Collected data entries
┏━━

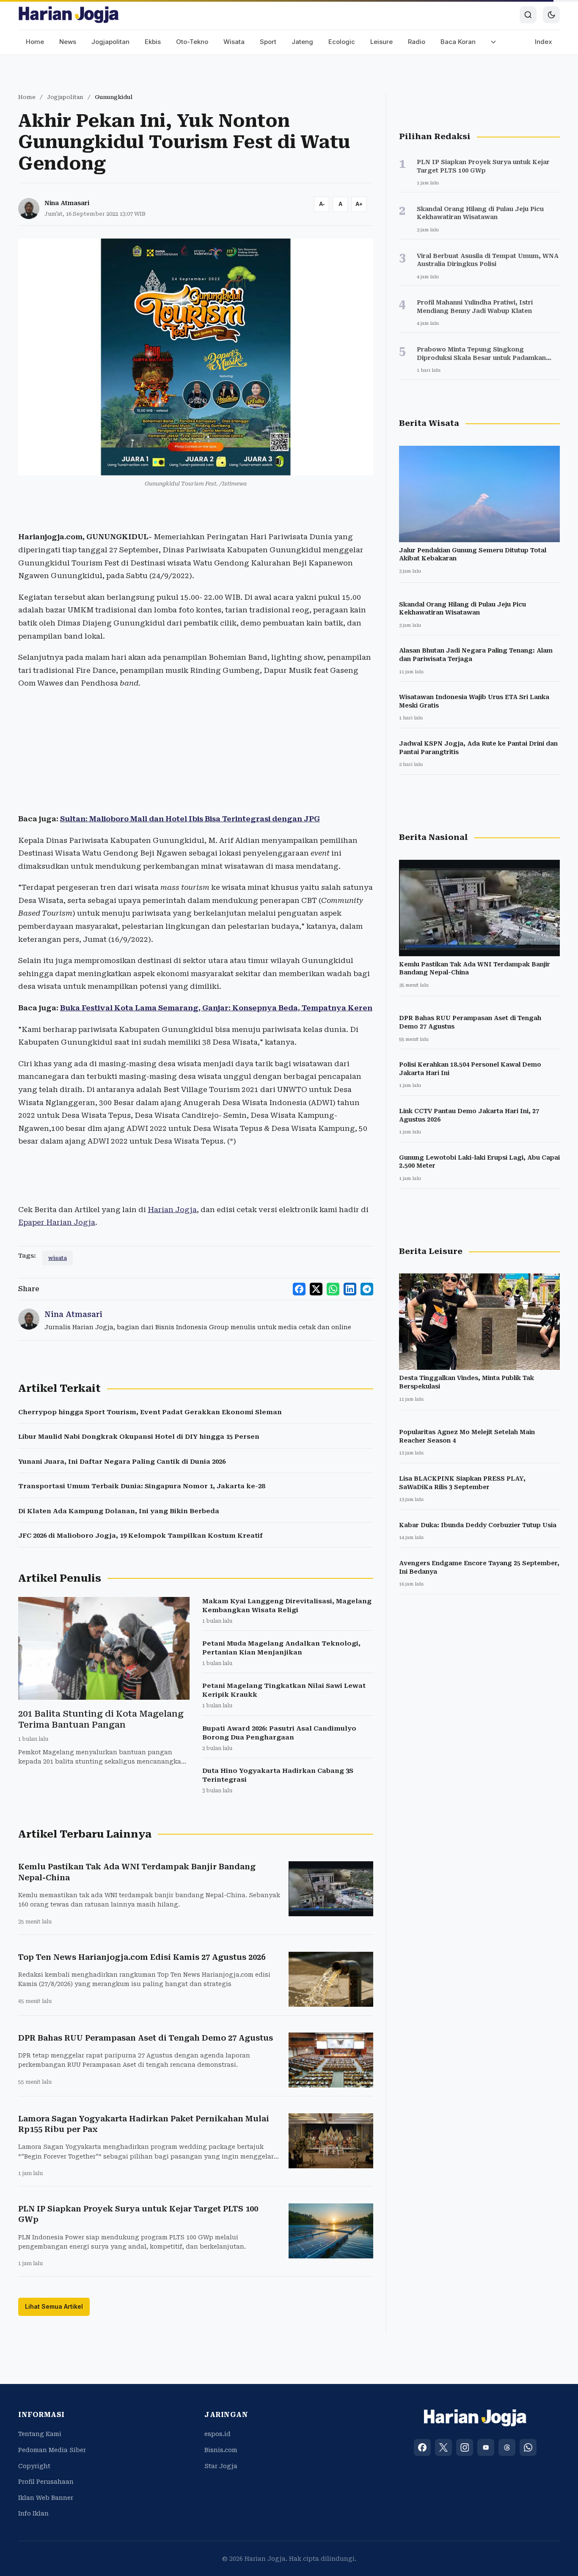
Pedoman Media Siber (52, 2450)
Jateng (302, 42)
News (67, 42)
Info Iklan (33, 2513)
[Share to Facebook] (299, 1289)
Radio (416, 42)
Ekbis (153, 42)
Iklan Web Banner (45, 2497)
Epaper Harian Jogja (56, 1222)
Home (35, 42)
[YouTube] (485, 2447)
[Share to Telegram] (367, 1289)
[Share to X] (316, 1289)
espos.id (217, 2434)
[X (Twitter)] (443, 2447)
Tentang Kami (39, 2434)
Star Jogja (220, 2466)
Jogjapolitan (110, 42)
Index (543, 42)
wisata (57, 1258)
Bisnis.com (220, 2450)
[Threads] (506, 2447)
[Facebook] (422, 2447)
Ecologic (341, 42)
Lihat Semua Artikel (54, 2306)
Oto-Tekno (192, 42)
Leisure (381, 42)
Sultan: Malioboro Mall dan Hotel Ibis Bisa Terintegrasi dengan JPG (190, 819)
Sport (268, 42)
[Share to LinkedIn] (350, 1289)
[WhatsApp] (528, 2447)
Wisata (234, 42)
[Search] (528, 14)
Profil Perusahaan (46, 2481)
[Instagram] (464, 2447)
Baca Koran (458, 42)
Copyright (34, 2466)
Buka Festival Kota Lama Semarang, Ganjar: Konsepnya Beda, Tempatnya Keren (216, 1008)
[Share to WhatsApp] (333, 1289)
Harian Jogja (172, 1209)
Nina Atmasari (66, 203)
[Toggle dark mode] (551, 14)
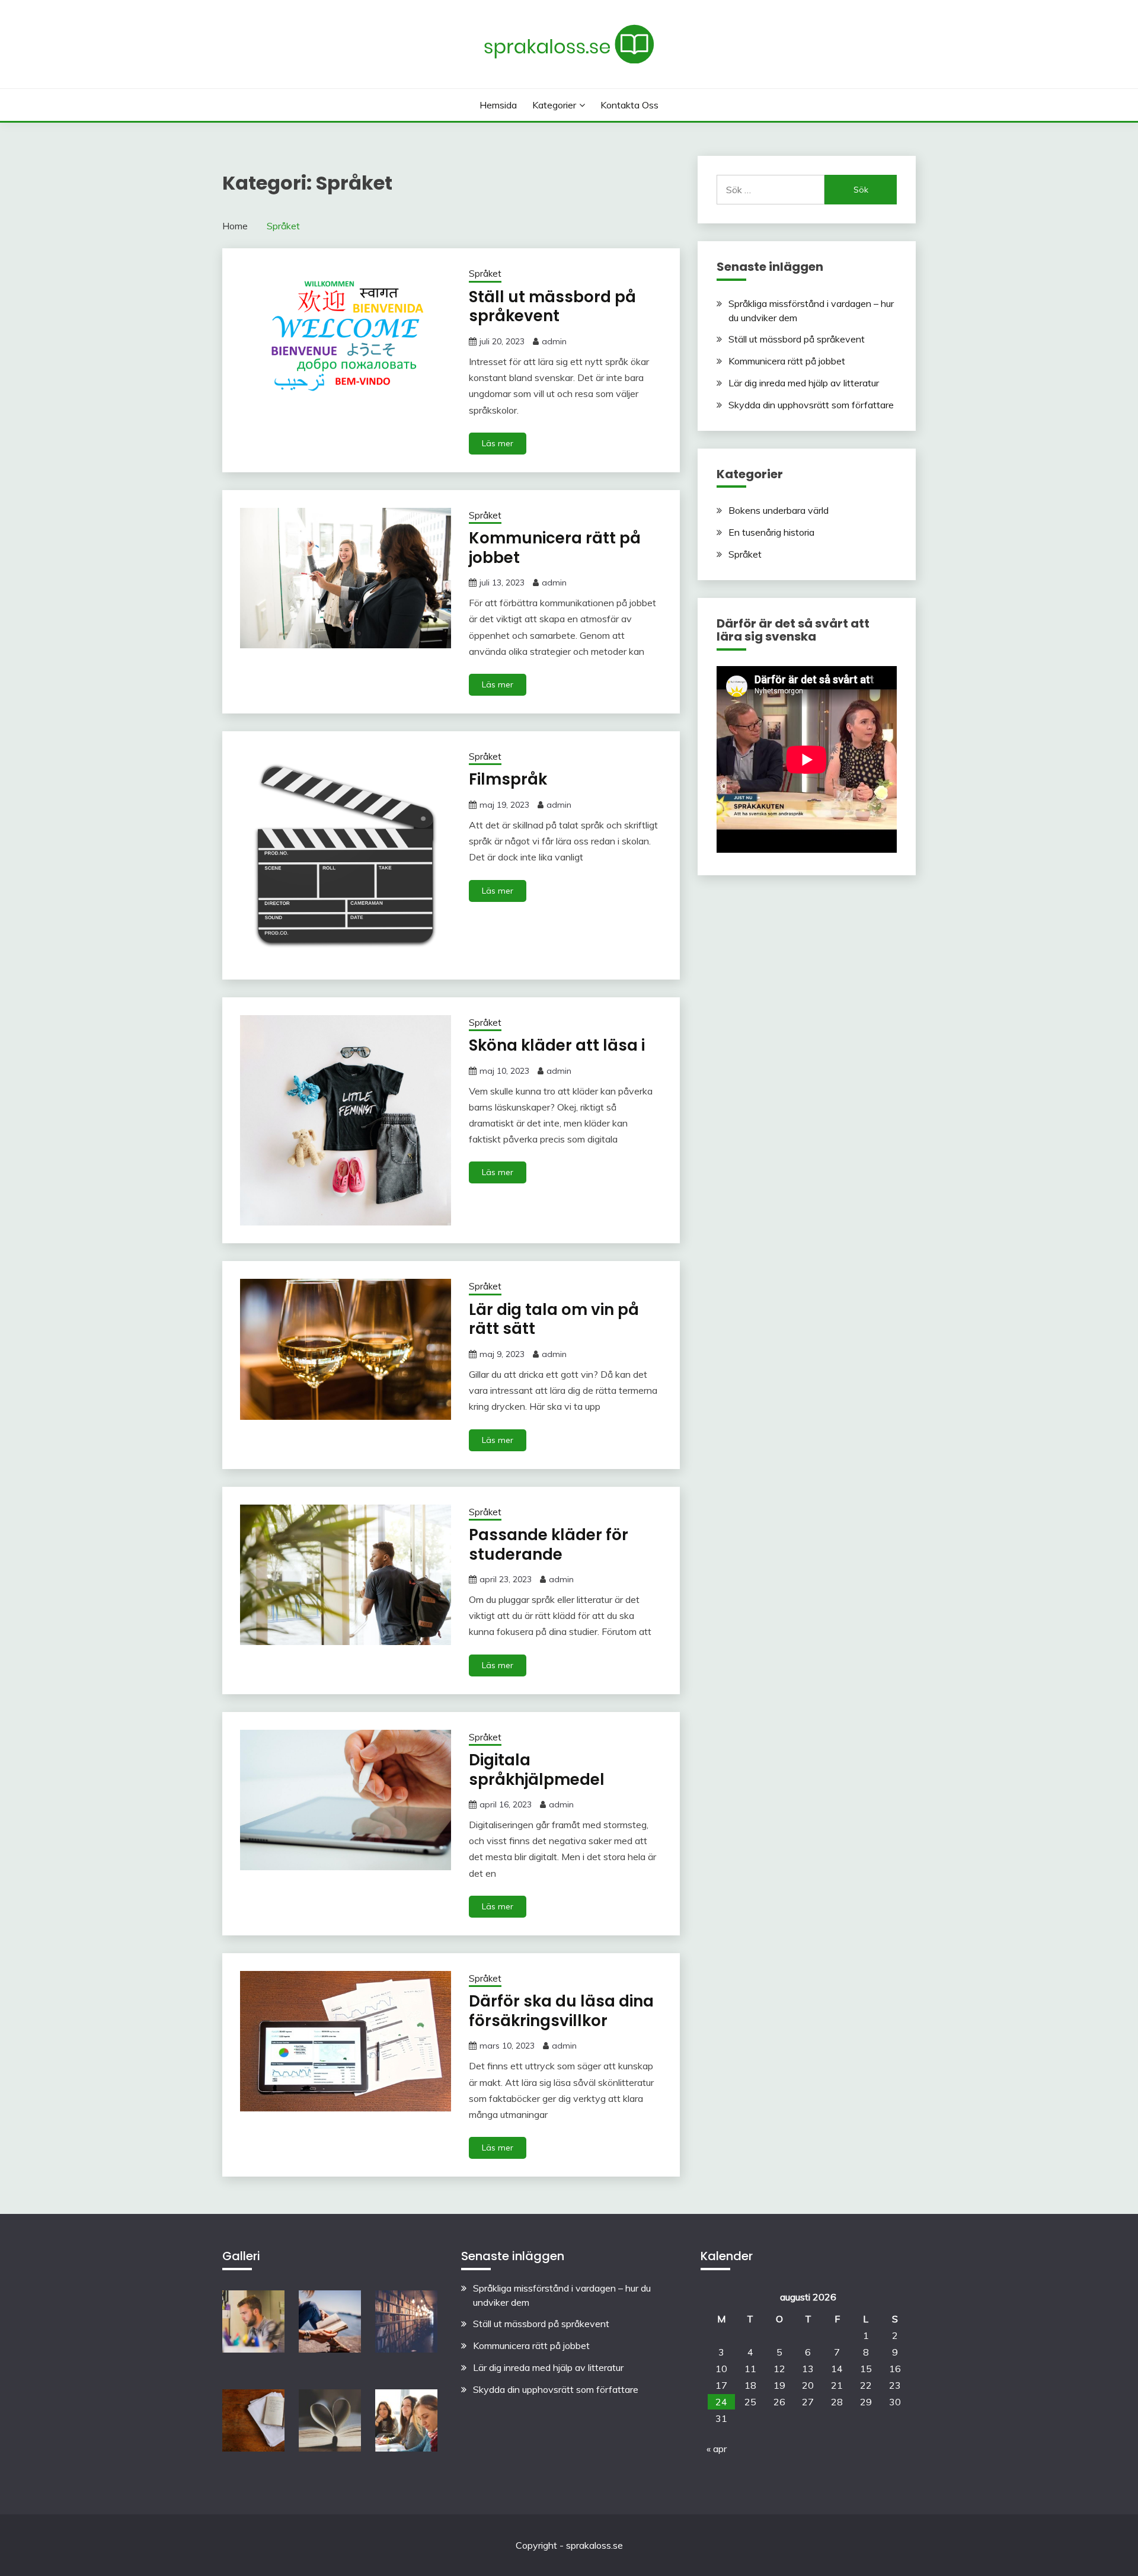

┗━━

Task to carry out: What is needed is every line from the data above that includes the string "Share", copied out.

Output for this exercise:
[Share to Facebook] (299, 1289)
[Share to Telegram] (367, 1289)
[Share to X] (316, 1289)
[Share to LinkedIn] (350, 1289)
[Share to WhatsApp] (333, 1289)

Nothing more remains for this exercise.